* Exercise requirements *
Retyping should cover only the lines from the one containing "At what coordinates" through the final line of the records, with pictures omitted.

* Stored items *
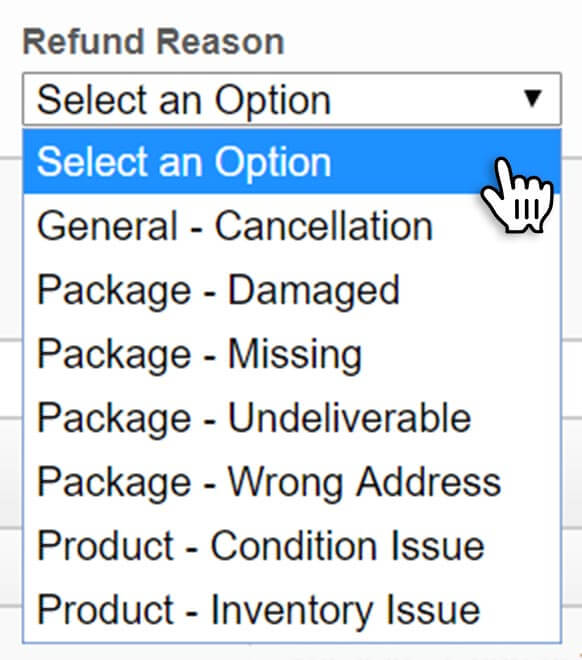The image size is (582, 660).
Task: Choose General - Cancellation from the list
Action: [x=292, y=226]
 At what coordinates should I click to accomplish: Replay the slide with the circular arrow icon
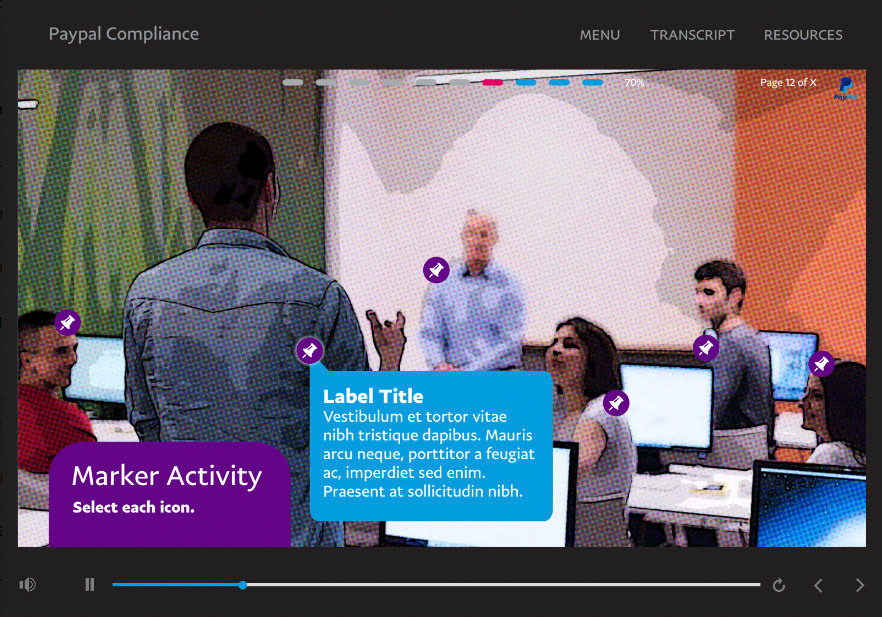tap(778, 586)
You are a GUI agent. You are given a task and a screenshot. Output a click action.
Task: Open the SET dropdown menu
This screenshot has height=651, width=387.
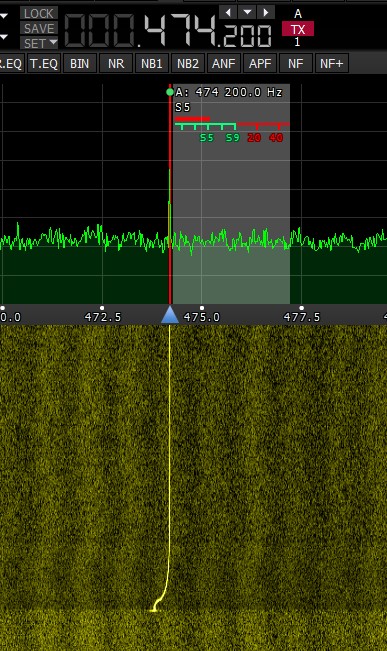[39, 43]
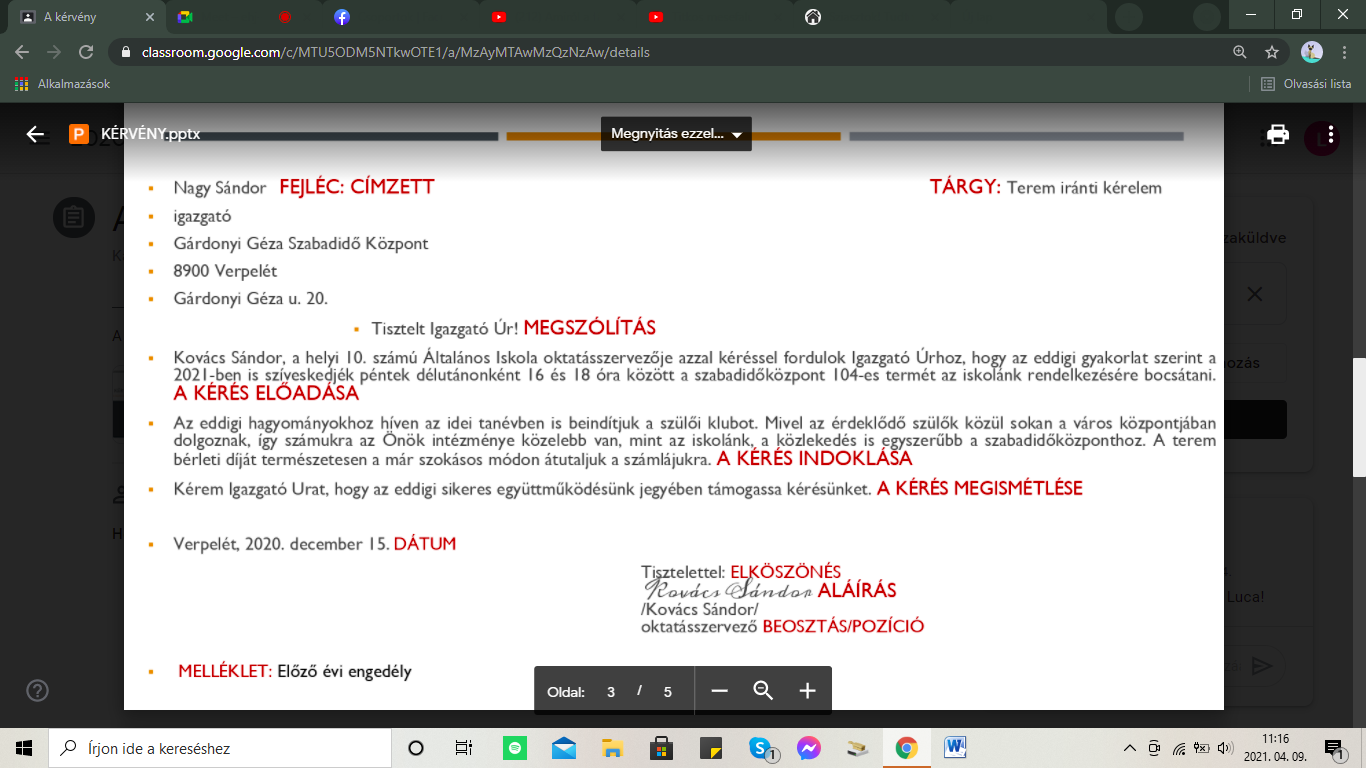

* Expected answer *
 At what coordinates should I click to accomplish: Replay the slide with the circular arrow icon
tap(778, 586)
You are a GUI agent. You are given a task and a screenshot. Output a click action.
Task: Open the SET dropdown menu
This screenshot has height=651, width=387.
[39, 43]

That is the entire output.